Obamacare was marketed to the American people as health care reform that would expand coverage to reduce the number of uninsured. One of the ways this would be accomplished, proponents said, was by making it easier for small business to offer insurance. Small businesses are the backbone of the American economy and have the greatest potential to create the jobs that Americans are currently desperate for.
Unfortunately, Obamacare will hinder the growth of these businesses. In a recent paper, Heritage’s John Ligon explains how the new health care laws will be largely ineffective at expanding coverage offered by small business, while simultaneously severely limiting job creation and growth.
Ligon outlines the four main ways small businesses and the employees stand to lose under Obamacare:
- Higher Premium Costs. Several provisions of the health care legislation will drive the cost of premiums upward, including heavy new federal regulations, individual and employer mandates to buy insurance, and other industry fees and taxes. Ligon writes that this effect will be particularly pronounced “in the “fully insured” market, where 88 percent of workers and dependents at small businesses purchase health insurance.”
- Ineffective Small Business Credit. Obamacare includes tax credits for small business, “which the Congressional Budget Office estimates will impact at most 12 percent of businesses with 25 or fewer workers and expire after two years…” These credits are thus expected to be largely ineffective at encouraging small employers to offer coverage.
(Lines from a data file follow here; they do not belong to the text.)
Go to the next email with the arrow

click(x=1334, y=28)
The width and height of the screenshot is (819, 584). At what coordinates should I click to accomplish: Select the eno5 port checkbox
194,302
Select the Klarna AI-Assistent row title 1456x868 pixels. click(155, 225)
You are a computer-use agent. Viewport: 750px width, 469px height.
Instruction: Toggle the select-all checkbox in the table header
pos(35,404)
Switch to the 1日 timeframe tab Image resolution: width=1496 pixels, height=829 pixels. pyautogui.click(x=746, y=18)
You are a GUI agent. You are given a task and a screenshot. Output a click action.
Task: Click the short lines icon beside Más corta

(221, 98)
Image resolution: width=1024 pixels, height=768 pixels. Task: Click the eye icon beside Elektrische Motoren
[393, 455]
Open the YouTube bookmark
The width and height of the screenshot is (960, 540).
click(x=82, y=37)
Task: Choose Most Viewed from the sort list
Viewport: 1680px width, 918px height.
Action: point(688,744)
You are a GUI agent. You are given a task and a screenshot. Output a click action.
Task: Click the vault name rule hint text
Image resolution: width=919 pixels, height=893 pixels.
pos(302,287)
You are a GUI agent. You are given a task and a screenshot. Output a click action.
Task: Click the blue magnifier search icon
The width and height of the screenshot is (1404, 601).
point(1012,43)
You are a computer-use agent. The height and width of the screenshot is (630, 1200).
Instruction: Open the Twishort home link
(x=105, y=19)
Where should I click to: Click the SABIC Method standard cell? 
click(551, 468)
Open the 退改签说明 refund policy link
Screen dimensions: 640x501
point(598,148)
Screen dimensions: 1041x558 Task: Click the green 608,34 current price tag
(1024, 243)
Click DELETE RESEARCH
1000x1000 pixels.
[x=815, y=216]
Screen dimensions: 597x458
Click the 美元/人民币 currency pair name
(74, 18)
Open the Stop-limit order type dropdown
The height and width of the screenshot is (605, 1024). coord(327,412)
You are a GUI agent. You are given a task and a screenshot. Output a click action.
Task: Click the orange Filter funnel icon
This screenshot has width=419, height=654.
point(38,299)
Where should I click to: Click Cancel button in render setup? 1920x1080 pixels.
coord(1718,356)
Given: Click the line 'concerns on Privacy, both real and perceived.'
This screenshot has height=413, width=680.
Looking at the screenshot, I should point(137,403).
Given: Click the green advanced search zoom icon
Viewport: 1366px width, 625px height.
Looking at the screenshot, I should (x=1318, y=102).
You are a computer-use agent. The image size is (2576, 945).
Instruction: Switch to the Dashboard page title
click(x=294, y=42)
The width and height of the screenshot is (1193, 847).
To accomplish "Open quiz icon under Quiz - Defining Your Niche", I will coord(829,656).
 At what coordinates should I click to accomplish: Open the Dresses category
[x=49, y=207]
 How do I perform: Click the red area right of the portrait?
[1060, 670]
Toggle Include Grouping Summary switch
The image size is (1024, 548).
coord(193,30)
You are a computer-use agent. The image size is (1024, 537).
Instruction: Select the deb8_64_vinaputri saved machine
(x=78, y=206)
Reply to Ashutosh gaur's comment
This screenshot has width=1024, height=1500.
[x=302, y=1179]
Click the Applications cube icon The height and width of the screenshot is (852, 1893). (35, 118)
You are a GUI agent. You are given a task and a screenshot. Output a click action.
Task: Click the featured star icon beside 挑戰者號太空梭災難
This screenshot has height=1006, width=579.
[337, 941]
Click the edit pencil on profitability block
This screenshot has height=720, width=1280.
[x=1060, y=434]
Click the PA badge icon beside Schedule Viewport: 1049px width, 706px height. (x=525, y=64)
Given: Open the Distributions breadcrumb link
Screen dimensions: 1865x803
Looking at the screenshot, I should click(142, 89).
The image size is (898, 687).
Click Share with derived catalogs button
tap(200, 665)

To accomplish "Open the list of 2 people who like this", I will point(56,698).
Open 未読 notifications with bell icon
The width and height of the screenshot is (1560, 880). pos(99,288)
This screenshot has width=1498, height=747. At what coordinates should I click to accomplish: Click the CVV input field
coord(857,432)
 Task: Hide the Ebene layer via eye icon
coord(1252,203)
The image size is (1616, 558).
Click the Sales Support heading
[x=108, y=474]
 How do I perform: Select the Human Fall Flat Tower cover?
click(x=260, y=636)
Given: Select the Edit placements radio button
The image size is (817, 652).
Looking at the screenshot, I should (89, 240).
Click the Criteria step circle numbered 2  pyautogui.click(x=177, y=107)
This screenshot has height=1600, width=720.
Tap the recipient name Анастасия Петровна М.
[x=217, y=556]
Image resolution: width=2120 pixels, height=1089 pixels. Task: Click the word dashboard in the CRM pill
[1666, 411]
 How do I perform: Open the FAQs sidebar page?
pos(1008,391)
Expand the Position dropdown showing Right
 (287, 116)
- High Cost to Comply. “Many small companies will have to hire additional workers—and incur higher external accounting expenses—to handle not only the enhanced compliance regulations on health insurance plans but also stricter tax compliance regulations relating to business-to-business transactions.”
- New Taxes. Obamacare increases the Medicare payroll tax for high-earners and also newly applies this tax to investment income, which will adversely affect small businesses. Furthermore, this tax will discourage investment in economic growth.
The new health care law does little to encourage or aid small businesses to offer insurance to their employees. Instead, smaller employers will find it more difficult to offer the federally-defined adequate number of benefits to their employees—especially when the effects of the law on economic growth are factored in. In order to help small business, Congress should repeal Obamacare and start over.